- Pitcher
- Born: April 22, 1941 (age 85) Huntington Park, California, U.S.
- Batted: LeftThrew: Left

MLB debut
- August 15, 1967, for the Chicago White Sox

Last MLB appearance
- September 21, 1969, for the Kansas City Royals

MLB statistics
- Win–loss record: 5–7
- Earned run average: 4.44
- Strikeouts: 59
- Stats at Baseball Reference

Teams
- Chicago White Sox (1967); Washington Senators (1968); Kansas City Royals (1969);

= Steve Jones (baseball) =

American baseball player (born 1941)

Steven Howell Jones (born April 22, 1941) is an American former left-handed Major League Baseball pitcher who played from 1967 to 1969 for the Chicago White Sox, Washington Senators, and Kansas City Royals. He is the brother of fellow former major leaguer Gary Jones.
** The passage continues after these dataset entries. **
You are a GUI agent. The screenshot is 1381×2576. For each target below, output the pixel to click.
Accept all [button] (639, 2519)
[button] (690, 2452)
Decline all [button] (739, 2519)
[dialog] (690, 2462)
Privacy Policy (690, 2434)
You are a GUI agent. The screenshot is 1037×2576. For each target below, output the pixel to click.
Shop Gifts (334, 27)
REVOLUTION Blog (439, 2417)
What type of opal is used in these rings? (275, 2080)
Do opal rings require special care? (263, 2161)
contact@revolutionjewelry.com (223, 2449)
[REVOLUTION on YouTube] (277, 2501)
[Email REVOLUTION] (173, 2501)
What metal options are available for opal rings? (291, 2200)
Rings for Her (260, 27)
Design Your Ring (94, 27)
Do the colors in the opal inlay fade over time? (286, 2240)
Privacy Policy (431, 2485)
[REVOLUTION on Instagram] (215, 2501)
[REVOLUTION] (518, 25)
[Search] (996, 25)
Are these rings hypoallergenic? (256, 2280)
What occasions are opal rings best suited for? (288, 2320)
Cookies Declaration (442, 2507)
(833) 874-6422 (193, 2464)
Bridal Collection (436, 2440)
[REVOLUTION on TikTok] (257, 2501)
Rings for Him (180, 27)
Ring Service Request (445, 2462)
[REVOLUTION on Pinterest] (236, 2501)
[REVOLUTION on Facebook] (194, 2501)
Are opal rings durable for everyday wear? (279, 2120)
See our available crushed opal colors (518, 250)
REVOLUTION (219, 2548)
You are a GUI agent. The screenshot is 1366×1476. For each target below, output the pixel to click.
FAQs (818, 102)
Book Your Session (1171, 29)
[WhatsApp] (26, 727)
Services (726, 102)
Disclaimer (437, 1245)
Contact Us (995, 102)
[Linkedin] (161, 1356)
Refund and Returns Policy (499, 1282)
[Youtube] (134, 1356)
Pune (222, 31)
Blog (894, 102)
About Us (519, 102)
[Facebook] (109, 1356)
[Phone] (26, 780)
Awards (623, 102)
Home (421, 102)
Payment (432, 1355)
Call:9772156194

Prior to playing professional baseball, he attended Whittier College. In 1962, he was signed by the Minnesota Twins as an amateur free agent. On December 2, 1963, he was drafted by the White Sox in the minor league draft. He made his big league debut with the White Sox on August 15, 1967. He started the game, lasting only 41/3 innings and allowing eight hits, one walk and three earned runs including a home run to Rick Monday. He went 2–2 with a 4.21 ERA in 11 games (three starts) in his first season.

On February 13, 1968, he was traded with Ron Hansen and Dennis Higgins to the Senators for Tim Cullen, Buster Narum and Bob Priddy. He appeared in seven games for the Senators in 1968, going 1–2 with a 5.91 ERA. He was taken as the 10th pick in the 1968 MLB expansion draft by the Royals. He pitched only one season for them, going 2–3 with a 4.23 ERA in 20 games (four games started). On September 21, 1969, he appeared in his final big league game.

Overall, Jones went 5–7 with a 4.44 ERA in 38 games (seven started). In 81 innings, he allowed 74 hits, 43 walks and 59 strikeouts.